Page:Sade, Bourdin - Correspondance inédite du marquis de Sade, 1929.djvu/418

Le texte de cette page a été corrigé et est conforme au fac-similé.
354
CORRESPONDANCE INÉDITE DU

Malgré l’envoi des papiers ordonnant la levée du séquestre, Quinquin ne lui a plus donné signe de vie depuis le neuf thermidor. C’est un vilain homme, un égorgeur de province qui est rentré dans la poussière. Il en sort cependant pour annoncer que rien ne va, que les rentes ne sont pas payées, que la présence du citoyen Sade devient nécessaire et qu’on ne peut rien obtenir du receveur des domaines. Cette nouvelle étonne le marquis et il croit que Quinquin lui en donne à garder. Pourquoi le séquestre serait-il laissé à Mazan, alors qu’il a été levé sur tous ses autres biens ? Le district a d’ailleurs écrit à sa section et celle-ci a répondu que Sade était un excellent patriote. Cependant ce séquestre existe, au moins sur certaines parcelles, mais il concerne « l’émigré Sade » et cette équivoque se perpétue jusqu’au jour où la loi du dix-neuf thermidor, an V, fera étendre la mesure. Par paresse ou par diplomatie, pour ne pas faire penser aux enfants, peut-être pour avoir un prétexte commode à opposer aux réclamations des créanciers, on laisse sommeiller cette saisie peu dommageable, bien que Gaufridy ait promis d’agir comme il le ferait pour lui-même et que M. de Sade l’ait prié de ne pas perdre cette affaire de vue.

Rien n’est plus instructif que la correspondance que le marquis échange avec ses hommes d’affaires et ses fermiers. Elle peint au vif une situation qui s’est reproduite de nos jours et les mêmes défaillances de la conscience générale à la suite des mêmes difficultés et du même dérèglement économiques.
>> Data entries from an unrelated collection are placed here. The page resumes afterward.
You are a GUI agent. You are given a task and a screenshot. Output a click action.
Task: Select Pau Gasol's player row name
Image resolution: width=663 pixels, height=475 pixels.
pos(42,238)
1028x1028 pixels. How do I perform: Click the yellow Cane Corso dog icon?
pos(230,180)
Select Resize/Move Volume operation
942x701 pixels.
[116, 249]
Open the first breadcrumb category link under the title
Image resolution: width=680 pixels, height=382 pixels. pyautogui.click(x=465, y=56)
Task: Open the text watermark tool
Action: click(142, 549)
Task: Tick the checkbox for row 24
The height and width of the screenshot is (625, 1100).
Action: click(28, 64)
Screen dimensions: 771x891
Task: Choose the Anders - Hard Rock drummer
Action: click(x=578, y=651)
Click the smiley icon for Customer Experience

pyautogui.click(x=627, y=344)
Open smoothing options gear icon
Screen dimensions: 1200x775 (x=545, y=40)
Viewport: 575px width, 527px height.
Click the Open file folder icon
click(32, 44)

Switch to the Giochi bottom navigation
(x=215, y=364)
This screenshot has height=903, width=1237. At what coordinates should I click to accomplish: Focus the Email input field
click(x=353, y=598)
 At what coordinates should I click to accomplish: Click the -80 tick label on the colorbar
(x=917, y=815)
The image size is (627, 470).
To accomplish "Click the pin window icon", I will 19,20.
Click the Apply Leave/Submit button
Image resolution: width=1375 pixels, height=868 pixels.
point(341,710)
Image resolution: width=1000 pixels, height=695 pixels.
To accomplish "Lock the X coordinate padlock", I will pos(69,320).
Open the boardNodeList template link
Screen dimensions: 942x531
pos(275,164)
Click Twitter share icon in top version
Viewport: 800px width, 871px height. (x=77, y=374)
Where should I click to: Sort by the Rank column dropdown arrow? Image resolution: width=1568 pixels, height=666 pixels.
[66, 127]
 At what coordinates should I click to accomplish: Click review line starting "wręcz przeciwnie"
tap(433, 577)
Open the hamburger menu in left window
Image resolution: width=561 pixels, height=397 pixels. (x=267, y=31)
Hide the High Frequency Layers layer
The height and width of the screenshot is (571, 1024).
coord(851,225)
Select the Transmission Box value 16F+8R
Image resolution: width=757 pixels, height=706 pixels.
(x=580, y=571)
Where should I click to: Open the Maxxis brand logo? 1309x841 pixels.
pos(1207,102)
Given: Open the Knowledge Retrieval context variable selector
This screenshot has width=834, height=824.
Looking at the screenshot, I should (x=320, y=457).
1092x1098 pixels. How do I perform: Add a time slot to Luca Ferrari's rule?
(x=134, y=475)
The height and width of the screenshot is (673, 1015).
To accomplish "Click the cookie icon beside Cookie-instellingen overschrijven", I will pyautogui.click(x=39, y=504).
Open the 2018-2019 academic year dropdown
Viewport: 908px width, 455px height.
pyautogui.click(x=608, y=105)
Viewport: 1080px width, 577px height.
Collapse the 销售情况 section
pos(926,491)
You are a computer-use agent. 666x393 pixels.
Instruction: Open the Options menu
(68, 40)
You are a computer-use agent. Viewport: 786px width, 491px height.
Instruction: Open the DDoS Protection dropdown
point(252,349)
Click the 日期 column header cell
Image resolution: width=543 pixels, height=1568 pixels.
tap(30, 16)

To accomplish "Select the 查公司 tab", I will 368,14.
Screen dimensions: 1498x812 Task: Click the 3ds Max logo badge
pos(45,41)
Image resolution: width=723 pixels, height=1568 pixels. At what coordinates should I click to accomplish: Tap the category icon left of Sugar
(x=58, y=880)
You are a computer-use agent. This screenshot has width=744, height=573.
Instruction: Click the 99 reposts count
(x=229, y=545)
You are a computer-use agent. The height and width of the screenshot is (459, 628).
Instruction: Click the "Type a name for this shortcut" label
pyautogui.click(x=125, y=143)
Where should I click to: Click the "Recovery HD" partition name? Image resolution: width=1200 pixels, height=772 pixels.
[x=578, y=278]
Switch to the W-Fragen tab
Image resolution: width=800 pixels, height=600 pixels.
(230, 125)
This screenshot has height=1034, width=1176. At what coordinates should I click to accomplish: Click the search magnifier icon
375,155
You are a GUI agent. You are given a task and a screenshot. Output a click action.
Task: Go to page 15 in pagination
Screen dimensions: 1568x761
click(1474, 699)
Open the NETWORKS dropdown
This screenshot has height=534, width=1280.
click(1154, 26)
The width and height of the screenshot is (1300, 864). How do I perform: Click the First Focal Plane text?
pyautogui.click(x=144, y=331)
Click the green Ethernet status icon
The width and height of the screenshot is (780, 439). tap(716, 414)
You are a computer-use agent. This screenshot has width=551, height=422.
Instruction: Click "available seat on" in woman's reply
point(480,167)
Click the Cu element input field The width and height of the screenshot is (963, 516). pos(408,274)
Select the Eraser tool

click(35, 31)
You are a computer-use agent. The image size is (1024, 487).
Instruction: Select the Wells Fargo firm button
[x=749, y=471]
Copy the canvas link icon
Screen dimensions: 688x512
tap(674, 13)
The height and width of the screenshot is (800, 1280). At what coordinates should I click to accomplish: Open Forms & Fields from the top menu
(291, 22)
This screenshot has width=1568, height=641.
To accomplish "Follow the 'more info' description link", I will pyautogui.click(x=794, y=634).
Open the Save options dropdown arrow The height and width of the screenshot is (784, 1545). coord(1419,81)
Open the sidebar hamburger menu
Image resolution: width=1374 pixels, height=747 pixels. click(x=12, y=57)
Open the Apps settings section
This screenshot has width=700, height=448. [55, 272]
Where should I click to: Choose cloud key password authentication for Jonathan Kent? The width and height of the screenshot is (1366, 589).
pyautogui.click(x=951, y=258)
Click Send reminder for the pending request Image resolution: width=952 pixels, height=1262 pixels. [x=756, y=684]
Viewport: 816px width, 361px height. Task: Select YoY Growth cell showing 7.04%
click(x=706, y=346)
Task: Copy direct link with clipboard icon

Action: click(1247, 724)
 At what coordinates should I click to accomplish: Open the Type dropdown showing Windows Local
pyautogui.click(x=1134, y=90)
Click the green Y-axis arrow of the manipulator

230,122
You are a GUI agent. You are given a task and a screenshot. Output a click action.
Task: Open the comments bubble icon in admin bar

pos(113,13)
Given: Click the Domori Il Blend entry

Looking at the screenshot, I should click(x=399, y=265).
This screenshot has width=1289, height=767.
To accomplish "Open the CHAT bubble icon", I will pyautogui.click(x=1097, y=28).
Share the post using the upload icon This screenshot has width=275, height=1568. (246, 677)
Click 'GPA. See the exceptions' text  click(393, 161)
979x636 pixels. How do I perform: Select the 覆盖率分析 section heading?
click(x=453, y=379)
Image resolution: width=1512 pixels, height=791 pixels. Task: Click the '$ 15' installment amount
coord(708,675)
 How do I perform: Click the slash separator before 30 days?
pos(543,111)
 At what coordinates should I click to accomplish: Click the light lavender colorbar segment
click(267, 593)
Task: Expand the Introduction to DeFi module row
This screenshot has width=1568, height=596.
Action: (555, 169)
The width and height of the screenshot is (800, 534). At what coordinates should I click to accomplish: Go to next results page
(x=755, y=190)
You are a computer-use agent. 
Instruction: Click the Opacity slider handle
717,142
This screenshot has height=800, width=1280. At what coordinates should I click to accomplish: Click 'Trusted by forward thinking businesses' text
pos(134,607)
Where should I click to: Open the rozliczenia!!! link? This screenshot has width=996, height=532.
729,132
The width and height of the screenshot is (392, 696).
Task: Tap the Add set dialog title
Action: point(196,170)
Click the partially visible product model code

Les fermiers s’enrichissent ; on se jette les assignats à la tête ; la spéculation remplace le travail honnête et la démocratie, dont la fureur doctrinale s’est apaisée avec le neuf thermidor, se trouve consacrée, en pleine réaction thermidorienne, par le déplacement des richesses consécutif à la dépréciation du papier-monnaie et à la nouvelle répartition des terres. M. de Sade s’irrite de voir son fermier de la Coste faire, en une seule année, cinquante mille francs d’huile et acheter une campagne de cent mille francs, alors qu’il paie la rente de celle de son maître avec le prix de vente d’un cochon. Pour tenir la balance égale entre les anciens et les nouveaux riches, l’état recourt à une mesure qui contraint ou prétend contraindre les cultivateurs à rente sûre à payer la moitié de leur loyer en grains ou sur estimation de la récolte. M. de Sade presse aussitôt ses régisseurs d’augmenter « prodigieusement » les baux qu’ils passent, d’exiger le paiement en nature des fermiers qui ne sont pas à terme et une indemnité pour l’excès des gains qu’ils ont déjà faits.